Entry into Hungary would be barred for citizens from countries assessed as "red" from Tuesday midnight, including all African, South American and Asian countries apart from China and Japan.

European countries in the red zone are Albania, Bosnia-Herzegovina, North Macedonia, Kosovo, Belarus, Montenegro, as well as Hungary's neighbour Ukraine.

Hungarian citizens returning from "red" countries must pass a virus test and undergo a mandatory 14-day quarantine, said Gulyas.

Citizens from countries in a "yellow" category — including the US, UK, Norway, Serbia, Russia, China and Japan — will have to enter two-week quarantine unless they have tested negative for the virus within five days.

Four of Hungary's fellow EU members — Bulgaria, Portugal, Sweden, and neighbouring Romania — will also face the same restrictions.

Countries in the "green" category can continue to enter without restrictions.

Hungary's population of almost 10 million has been lightly affected by the pandemic in comparison with other parts of Europe, reporting on Sunday a total of 4,234 coronavirus infections and 595 deaths.

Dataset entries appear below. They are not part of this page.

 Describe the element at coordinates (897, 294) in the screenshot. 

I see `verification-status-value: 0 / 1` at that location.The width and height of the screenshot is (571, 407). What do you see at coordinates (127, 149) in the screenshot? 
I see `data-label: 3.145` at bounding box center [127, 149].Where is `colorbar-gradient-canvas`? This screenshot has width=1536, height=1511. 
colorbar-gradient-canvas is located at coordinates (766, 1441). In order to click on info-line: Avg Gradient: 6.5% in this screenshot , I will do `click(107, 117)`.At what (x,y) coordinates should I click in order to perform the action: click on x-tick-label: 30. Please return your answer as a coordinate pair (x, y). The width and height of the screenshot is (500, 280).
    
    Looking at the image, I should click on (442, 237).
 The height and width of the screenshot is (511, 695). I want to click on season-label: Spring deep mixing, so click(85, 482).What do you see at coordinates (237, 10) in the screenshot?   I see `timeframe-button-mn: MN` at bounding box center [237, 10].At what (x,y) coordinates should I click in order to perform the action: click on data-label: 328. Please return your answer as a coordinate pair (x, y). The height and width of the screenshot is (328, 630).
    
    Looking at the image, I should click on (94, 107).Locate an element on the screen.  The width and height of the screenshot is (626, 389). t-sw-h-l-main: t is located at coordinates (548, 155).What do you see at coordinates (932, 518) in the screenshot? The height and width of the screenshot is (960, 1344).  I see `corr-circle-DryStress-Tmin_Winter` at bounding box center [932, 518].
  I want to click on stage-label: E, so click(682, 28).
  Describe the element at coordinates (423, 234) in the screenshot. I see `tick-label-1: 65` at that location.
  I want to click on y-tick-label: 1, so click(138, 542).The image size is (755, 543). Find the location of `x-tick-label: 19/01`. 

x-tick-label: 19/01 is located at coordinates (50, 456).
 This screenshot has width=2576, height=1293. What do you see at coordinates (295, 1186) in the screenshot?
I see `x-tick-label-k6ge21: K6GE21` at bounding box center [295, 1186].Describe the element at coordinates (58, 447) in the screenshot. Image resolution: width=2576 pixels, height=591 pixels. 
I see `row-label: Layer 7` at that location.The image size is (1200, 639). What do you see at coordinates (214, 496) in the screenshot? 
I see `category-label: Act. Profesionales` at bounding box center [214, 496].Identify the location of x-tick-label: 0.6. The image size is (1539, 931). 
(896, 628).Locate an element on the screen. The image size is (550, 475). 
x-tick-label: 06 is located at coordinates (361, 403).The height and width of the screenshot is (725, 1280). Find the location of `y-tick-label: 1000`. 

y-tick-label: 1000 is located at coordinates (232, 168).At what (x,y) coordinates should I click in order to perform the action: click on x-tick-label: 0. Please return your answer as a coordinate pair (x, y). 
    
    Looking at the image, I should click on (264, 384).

Earlier this month, Orban said Hungary would not follow an EU recommendation to lift coronavirus travel restrictions for more countries outside the bloc, citing a risk to health.

The EU's border relaxation, announced June 30 and left to member states to implement, was a bid to help rescue the continent's battered tourism sector, which had been choked by a ban on non-essential travel in place since mid-March.

The number of infections and deaths has risen relentlessly in many of the world's biggest nations, with the United States crossing three million confirmed cases.

In Europe, where many nations had successfully suppressed their outbreaks, spikes have occurred in recent weeks.